Pero no nos engañemos. Ambos
rasgos –la mediocridad y la injusticia- eran señas de identidad que venían larvándose,
hasta estallar con virulencia, en esta sociedad hipócrita, huérfana de valores
y desnortada a la que han conducido la avaricia de los especuladores, el
arribismo político y la acomodación de la clase trabajadora. Sí, acomodación de
la clase trabajadora. ¿O acaso los currantes creían (creíamos) que no había
peligro de perder los derechos sociales una vez conquistados?
Aprendamos de nuestra reciente
historia y enfrentémonos a la cruda realidad del momento presente: este país
precisa otra Transición. Ya no se trataría de desmantelar las estructuras
autoritarias heredadas de una guerra cruenta entre compatriotas. Se trataría de
reverdecer los ideales de justicia social, equidad, honestidad e igualdad que
laten en el corazón mismo de la democracia y que, se suponía, iban a situarnos
en la senda de la modernidad.
Esos ideales ya no existen, o cuanto menos no se
practican, porque nadie cree firmemente en ellos. Y sin embargo, necesitamos
recuperar la fe porque fuera de ellos sólo hay egoísmo desatado, libertades sin
contenido, drama social y embrutecimiento. En realidad todos clamamos, pero
desunidos, por recuperarlos.
No obstante, hay ciertas señales
de cambio que parecen soplos de aire fresco en mitad del desierto. El Consejo
General del Poder Judicial, herido de muerte por la indigna ejecutoria del
dimitido Carlos Dívar y por el acoso al que lo somete el ministro Gallardón, ha
sabido dar un giro radical y nombrar como presidente a Gonzalo Moliner, un
magistrado especialista en Derecho del Trabajo que conoce su oficio y que ha
sido ejemplo de jurista intachable.
Jueces y Magistrados son el único poder
verdaderamente independiente que nos queda. Es el más difuso, el menos
concentrado, pero sus decisiones cobran hoy día un sesgo de autoridad que no
valorábamos en tiempos de bonanza. Para muestra, las sentencias que obligan a
los bancos a restituir el dinero invertido por pequeños ahorradores en las
opacas “acciones preferentes”, uno de los mayores timos perpetrados por la
ultra-tecnificada ingeniería financiera. Y aún está por ver lo que sucederá con
las querellas interpuestas contra los gestores de Bankia.

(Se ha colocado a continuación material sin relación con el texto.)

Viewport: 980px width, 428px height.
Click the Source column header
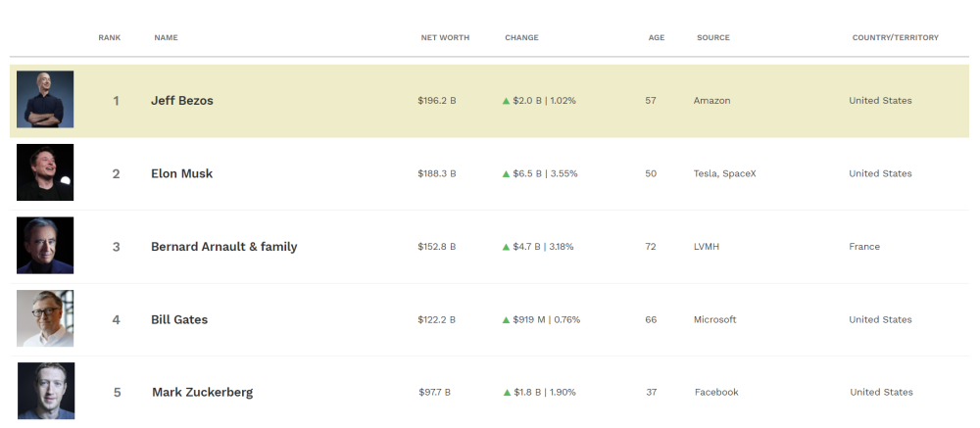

Pero hay otra señal que merece la
pena subrayarse: el durísimo y sincero comunicado de AUME, la asociación mayoritaria de militares, advirtiendo a los integrantes de la clase política, sin distinción de
siglas, que los miembros de las Fuerzas Armadas les guardan respeto por
obligación de sus funciones. Si yo fuera Presidente del Gobierno, Jefe de la
Oposición o un triste Alcalde, tomaría buena nota de que el descontento social,
en todos sus estamentos, ha traspasado las líneas rojas.